- **Exercise details**
In the passage below on the school year, why might the school community one day look back on this period and feel thankful? Answer in one or two sentences.

In September 2020, I told the Class of 2020 how it had been a roller-coaster year for them on their Speech Day, postponed time and again. Little did I know that the roller-coaster journey would have gone on and on. I think the true test is that no one knows when this will end.
Some years later we would all be able to look back at this point in time, with very different feelings from now -- we might even be very thankful that we have gone through such experiences which make us become more adaptive and creative in facing unpredictable situations and overcoming difficulties.
At the beginning of the school year, we were not totally unprepared for the need to adapt to a new mode of learning and teaching. We knew that in order for us to go on with school, we needed to be creative and innovative in the way we handle things, in conducting lessons and extra-curricular activities.
We have found our way and vacillated between online and face-to-face classes. We had to revise our timetables and release our calendar of events one month at a time. We had carried on with our school programmes via live streaming or pre-recorded online programmes. Our school orchestras, drama teams, debating teams, singers and dancers were able to demonstrate their talents in a very different mode from before. Having to stage their performances at home instead of in the school hall, our students have learnt to produce quality video clips and sound files online, with their own brilliant editing efforts and those of our dedicated AV technician. We were able to carry out our new students’ Orientation Programme, School Opening, Christmas Programme, Chinese New Year Programme, seasonal prayer services, parents’ meetings, careers programmes and mentorship programmes, Speech Day etc.
We might not have been able to have cross-border or overseas exchange programmes, but we maintained contact with our sister schools, in the Mainland and in Scotland, via online modes. We gave each other encouragement in the pandemic situation wherever they were in different parts of the world. Our STEM teams carried on with their research efforts, competed with teams from other parts of the world and won international competitions. When facing constraints, our students show their creativity and this becomes a new driving force for them to surge ahead. In short, we are not deterred by the difficulties we have to face.
If I am to rate our No. 1 achievement, I would definitely state that we at Maryknoll have continued to serve. “As one lamp lights another, nor grows less.” Many of our classes went on with their service projects. Instead of cleaning beaches, preparing food in kitchens run by NGOs, or visiting homes for the aged, our students were able to conduct online tutorial sessions for local primary school students and teach English to children as far as in Myanmar. Our Religious and Moral Education Committee also organised donation drives for the needy both locally and abroad. We filled cartons with noodles, rice and canned food to be sent to the underprivileged in different areas around Hong Kong, and collected books, stationery and musical instruments for students in South Sudan. Social distancing might have kept people apart but our determination to serve remains stronger than ever.
Having gone through challenging experiences and adversities enables us to be all the more adaptive and creative. Keeping our spirit of service alive, we continue with the lighting of the lamps, to show how “nobleness enkindles nobleness”.

- **Records supplied**
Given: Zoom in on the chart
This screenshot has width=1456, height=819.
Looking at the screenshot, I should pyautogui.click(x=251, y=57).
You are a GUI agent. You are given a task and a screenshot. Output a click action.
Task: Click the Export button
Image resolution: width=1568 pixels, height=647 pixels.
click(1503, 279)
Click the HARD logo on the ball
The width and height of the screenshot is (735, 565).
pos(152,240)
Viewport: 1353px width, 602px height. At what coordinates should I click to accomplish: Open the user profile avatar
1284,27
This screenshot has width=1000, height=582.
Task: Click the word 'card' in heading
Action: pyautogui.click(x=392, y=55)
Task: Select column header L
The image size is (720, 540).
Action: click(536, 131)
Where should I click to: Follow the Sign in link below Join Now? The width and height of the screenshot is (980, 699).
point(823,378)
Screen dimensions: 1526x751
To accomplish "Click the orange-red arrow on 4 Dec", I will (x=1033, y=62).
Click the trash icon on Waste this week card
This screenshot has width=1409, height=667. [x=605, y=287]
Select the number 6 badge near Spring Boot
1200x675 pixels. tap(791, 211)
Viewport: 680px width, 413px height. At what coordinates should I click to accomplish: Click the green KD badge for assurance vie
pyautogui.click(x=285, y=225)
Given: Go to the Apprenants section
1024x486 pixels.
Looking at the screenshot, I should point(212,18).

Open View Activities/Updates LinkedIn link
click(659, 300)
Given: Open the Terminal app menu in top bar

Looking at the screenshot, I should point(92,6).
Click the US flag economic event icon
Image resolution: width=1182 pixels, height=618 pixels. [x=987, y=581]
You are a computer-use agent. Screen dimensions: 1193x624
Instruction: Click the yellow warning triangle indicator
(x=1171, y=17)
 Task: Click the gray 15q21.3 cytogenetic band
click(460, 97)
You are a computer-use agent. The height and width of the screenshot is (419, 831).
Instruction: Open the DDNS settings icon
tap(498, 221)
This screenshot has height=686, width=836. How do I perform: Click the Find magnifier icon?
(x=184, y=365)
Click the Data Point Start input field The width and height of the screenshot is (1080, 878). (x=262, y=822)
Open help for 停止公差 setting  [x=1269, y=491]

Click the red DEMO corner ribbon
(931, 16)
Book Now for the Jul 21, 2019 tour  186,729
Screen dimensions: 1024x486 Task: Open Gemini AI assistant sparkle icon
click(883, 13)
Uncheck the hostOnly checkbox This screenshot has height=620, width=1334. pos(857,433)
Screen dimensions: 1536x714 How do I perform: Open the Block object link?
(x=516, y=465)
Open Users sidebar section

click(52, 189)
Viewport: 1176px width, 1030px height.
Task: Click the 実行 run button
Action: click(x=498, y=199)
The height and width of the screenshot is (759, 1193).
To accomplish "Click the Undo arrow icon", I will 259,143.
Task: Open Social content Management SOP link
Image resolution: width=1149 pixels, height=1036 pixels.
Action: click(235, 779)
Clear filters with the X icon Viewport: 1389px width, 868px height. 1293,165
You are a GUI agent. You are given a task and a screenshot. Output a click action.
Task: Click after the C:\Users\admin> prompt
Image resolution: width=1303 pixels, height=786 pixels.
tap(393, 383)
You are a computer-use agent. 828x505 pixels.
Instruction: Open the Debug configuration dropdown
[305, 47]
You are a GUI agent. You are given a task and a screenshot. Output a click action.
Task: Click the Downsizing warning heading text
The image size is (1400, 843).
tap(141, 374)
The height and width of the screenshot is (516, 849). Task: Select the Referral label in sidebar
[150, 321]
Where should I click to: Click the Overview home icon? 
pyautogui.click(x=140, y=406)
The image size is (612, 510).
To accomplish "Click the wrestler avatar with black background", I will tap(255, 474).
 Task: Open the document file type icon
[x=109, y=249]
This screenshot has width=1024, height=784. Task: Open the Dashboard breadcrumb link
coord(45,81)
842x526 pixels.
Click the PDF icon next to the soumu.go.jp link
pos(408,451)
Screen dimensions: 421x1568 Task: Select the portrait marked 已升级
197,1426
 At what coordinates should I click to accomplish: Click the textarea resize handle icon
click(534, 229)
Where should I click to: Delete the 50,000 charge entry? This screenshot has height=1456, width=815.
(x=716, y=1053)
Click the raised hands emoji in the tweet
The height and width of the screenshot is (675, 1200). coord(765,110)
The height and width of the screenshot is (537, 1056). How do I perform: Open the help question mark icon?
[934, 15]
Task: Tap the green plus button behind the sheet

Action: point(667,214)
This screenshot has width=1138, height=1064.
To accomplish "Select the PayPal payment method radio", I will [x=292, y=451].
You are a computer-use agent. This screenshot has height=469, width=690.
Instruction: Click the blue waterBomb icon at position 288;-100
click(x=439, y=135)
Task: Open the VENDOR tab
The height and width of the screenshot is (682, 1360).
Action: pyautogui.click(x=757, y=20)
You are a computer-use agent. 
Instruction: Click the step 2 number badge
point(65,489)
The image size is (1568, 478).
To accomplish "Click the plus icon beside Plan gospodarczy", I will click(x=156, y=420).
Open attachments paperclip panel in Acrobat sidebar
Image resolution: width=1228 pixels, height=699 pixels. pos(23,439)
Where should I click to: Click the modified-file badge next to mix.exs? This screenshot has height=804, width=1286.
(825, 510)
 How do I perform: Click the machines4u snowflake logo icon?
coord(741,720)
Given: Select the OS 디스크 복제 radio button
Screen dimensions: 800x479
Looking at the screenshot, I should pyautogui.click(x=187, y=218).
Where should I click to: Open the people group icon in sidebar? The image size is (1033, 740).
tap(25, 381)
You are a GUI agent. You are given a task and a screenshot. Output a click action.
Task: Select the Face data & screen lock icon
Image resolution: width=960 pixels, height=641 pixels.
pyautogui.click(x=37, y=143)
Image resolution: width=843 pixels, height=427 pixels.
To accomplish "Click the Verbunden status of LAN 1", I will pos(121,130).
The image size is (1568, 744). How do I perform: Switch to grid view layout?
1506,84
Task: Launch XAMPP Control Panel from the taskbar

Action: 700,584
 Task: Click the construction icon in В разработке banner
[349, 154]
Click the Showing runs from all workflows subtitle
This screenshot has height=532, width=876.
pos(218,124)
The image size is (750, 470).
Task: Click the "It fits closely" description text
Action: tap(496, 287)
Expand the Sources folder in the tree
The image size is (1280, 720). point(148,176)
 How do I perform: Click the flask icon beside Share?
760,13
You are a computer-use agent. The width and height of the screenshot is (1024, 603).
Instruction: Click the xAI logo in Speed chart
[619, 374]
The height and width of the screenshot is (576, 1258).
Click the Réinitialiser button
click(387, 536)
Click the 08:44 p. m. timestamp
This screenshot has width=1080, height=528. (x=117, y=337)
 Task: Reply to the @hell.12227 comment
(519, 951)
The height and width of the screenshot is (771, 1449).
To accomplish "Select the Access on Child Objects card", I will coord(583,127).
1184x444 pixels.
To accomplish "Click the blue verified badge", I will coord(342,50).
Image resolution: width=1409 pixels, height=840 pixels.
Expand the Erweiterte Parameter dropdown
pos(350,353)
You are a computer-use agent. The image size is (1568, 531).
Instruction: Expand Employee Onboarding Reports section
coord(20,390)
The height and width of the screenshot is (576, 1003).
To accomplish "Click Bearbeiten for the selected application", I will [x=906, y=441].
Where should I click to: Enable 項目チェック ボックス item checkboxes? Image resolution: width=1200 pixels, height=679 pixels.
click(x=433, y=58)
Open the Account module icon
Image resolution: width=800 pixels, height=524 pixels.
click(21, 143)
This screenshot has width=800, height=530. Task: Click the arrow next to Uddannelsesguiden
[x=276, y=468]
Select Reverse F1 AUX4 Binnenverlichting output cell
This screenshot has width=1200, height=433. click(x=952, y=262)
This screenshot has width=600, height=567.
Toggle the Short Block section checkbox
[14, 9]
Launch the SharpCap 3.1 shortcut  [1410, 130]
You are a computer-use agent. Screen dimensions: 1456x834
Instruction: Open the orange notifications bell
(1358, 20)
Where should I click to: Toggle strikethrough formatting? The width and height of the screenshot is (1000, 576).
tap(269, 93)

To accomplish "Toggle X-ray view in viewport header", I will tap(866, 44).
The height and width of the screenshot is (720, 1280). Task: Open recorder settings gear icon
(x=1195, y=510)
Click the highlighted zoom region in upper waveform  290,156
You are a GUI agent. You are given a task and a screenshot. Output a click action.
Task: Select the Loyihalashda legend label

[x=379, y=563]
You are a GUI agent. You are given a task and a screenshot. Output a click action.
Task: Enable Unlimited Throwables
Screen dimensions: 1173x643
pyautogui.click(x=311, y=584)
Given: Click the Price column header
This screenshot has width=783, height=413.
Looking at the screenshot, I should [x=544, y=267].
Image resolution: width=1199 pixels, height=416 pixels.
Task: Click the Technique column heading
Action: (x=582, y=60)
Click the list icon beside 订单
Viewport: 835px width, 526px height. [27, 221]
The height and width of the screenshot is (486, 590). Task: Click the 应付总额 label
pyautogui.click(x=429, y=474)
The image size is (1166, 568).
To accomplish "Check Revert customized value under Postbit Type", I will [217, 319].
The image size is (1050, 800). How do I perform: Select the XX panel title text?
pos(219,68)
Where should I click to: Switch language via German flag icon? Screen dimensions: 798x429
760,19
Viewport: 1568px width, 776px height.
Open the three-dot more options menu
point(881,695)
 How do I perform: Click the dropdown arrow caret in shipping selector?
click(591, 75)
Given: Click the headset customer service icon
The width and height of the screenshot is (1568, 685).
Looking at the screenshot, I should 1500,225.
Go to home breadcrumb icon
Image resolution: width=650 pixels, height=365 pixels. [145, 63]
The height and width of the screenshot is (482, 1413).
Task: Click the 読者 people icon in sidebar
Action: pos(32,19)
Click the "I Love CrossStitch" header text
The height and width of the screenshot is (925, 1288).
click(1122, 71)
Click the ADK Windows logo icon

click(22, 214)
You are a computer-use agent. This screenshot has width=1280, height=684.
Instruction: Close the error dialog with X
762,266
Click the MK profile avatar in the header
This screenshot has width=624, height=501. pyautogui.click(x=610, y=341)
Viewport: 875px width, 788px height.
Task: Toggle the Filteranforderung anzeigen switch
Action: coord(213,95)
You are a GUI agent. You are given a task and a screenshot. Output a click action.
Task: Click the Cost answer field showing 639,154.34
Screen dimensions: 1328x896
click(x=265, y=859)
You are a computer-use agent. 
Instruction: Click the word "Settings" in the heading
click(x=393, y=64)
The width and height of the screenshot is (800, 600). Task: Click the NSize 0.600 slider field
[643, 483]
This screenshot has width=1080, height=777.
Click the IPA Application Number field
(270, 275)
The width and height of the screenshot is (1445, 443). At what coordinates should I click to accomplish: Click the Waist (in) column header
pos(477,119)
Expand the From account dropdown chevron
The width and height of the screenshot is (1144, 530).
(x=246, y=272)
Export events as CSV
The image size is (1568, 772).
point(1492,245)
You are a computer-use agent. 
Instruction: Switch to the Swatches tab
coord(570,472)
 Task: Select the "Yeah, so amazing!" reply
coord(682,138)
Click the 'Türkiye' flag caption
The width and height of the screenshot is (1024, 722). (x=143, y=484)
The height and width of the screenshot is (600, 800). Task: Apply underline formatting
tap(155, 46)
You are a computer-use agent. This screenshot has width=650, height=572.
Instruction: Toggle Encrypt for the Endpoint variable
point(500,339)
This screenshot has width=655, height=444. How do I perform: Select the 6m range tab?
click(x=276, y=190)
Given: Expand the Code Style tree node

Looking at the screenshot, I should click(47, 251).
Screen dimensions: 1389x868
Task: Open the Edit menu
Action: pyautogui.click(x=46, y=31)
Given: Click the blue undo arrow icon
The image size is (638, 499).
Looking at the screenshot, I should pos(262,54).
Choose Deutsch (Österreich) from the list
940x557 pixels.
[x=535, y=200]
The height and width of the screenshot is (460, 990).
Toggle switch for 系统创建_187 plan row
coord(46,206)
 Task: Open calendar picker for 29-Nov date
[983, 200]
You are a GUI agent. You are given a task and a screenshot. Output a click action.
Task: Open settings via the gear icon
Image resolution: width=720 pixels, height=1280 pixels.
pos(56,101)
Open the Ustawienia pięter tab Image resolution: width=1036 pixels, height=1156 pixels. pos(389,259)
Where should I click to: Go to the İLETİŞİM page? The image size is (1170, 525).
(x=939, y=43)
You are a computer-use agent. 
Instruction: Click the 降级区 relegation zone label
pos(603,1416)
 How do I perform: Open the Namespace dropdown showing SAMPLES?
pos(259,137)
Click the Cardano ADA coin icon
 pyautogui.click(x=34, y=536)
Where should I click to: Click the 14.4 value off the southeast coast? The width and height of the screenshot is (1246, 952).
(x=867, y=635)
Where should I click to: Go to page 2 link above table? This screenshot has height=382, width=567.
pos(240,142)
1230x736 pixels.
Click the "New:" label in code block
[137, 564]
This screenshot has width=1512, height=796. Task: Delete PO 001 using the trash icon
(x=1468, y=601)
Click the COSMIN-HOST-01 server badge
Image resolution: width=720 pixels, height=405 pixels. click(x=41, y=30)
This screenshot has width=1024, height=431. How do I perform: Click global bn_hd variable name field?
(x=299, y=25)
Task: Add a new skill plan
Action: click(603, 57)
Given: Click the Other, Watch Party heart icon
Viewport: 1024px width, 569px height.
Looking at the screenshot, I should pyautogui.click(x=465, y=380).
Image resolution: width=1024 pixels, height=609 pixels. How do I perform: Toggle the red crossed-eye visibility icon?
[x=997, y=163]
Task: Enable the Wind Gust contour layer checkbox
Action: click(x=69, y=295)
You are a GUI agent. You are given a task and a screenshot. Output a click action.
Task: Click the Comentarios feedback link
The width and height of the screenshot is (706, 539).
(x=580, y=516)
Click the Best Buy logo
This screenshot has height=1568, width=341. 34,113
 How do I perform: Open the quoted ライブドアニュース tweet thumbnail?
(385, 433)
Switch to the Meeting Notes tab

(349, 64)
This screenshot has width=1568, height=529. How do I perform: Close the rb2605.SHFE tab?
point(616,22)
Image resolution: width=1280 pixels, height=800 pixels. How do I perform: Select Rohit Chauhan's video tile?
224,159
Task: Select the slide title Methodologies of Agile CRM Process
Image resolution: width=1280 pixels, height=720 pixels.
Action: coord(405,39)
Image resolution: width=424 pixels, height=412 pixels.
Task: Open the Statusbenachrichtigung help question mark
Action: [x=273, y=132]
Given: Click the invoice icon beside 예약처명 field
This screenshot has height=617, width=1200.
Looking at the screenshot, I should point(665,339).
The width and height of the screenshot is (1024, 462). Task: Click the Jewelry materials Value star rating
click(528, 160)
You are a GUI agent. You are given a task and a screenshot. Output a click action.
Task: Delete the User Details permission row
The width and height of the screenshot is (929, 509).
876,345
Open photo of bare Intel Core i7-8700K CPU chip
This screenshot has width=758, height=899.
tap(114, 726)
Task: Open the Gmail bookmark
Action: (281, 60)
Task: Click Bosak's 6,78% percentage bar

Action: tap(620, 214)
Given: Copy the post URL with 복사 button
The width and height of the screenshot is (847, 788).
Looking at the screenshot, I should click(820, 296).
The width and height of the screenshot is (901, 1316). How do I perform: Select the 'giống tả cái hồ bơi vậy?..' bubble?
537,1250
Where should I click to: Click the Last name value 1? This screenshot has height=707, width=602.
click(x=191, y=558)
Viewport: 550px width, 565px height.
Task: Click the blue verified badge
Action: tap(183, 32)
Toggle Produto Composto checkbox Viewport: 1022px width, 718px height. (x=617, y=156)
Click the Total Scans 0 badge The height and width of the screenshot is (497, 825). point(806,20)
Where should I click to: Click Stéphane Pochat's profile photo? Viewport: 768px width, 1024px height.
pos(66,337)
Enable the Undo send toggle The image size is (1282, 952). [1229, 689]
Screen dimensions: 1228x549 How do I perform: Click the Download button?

- **Result**
The school community might feel thankful because going through these experiences makes them more adaptive and creative in facing unpredictable situations and overcoming difficulties.